Materials and methods: Seven groups of male rats were studied. Group I consisted of control animals. Diabetes was induced (by streptozotocin) in the animals in the other groups and they received either insulin or vitamin E (300 or 600 mg/kg), both insulin and vitamin E, or no treatment for 4 weeks. At the end of the study, blood pressure was measured and parameters of kidney function and oxidative stress were evaluated in serum and kidney tissue samples.
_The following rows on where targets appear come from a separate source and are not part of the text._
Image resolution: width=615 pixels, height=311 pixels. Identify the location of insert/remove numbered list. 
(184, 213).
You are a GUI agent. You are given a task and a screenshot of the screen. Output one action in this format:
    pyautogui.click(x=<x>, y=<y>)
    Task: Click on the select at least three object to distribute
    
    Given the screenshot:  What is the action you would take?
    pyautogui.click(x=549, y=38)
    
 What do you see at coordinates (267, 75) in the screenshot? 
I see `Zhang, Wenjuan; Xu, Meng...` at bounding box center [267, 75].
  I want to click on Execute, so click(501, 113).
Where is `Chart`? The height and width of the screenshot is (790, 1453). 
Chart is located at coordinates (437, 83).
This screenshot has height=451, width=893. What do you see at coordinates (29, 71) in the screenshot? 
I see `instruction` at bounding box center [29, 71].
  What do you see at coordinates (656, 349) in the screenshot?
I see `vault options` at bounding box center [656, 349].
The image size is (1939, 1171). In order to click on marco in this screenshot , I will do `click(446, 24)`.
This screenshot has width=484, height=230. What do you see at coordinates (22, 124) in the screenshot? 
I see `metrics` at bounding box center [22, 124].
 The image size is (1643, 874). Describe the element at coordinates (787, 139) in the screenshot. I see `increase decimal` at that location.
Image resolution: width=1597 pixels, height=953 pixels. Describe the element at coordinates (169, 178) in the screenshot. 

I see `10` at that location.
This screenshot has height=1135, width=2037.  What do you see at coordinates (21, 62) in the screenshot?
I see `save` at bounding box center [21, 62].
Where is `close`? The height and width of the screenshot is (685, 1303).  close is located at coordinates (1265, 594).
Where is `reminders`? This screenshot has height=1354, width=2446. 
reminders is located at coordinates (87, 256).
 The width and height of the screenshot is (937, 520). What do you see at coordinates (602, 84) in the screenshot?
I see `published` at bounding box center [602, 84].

Results: Diabetic animals had higher blood pressures; increased serum glucose, urea, creatinine, cyclic guanosine monophosphate (cGMP); increased kidney tissue levels of malondialdehyde and inducible nitric oxide synthetase (iNOS); and reduced serum glutathione peroxidase when compared with control animals. Blood glucose levels in diabetic animals were controlled by insulin and not by any dose of vitamin E alone. However, all other measured parameters improved towards control levels with either insulin or vitamin E in either dose. An additive beneficial effect was observed on the levels of iNOS and cGMP when both forms of treatment were used in diabetic animals.
Conclusions: We conclude that ROS may play an important role in diabetes-induced nephropathy in this rat model. Vitamin E supplementation in addition to insulin can have additive protective effects against deterioration of renal function in this model.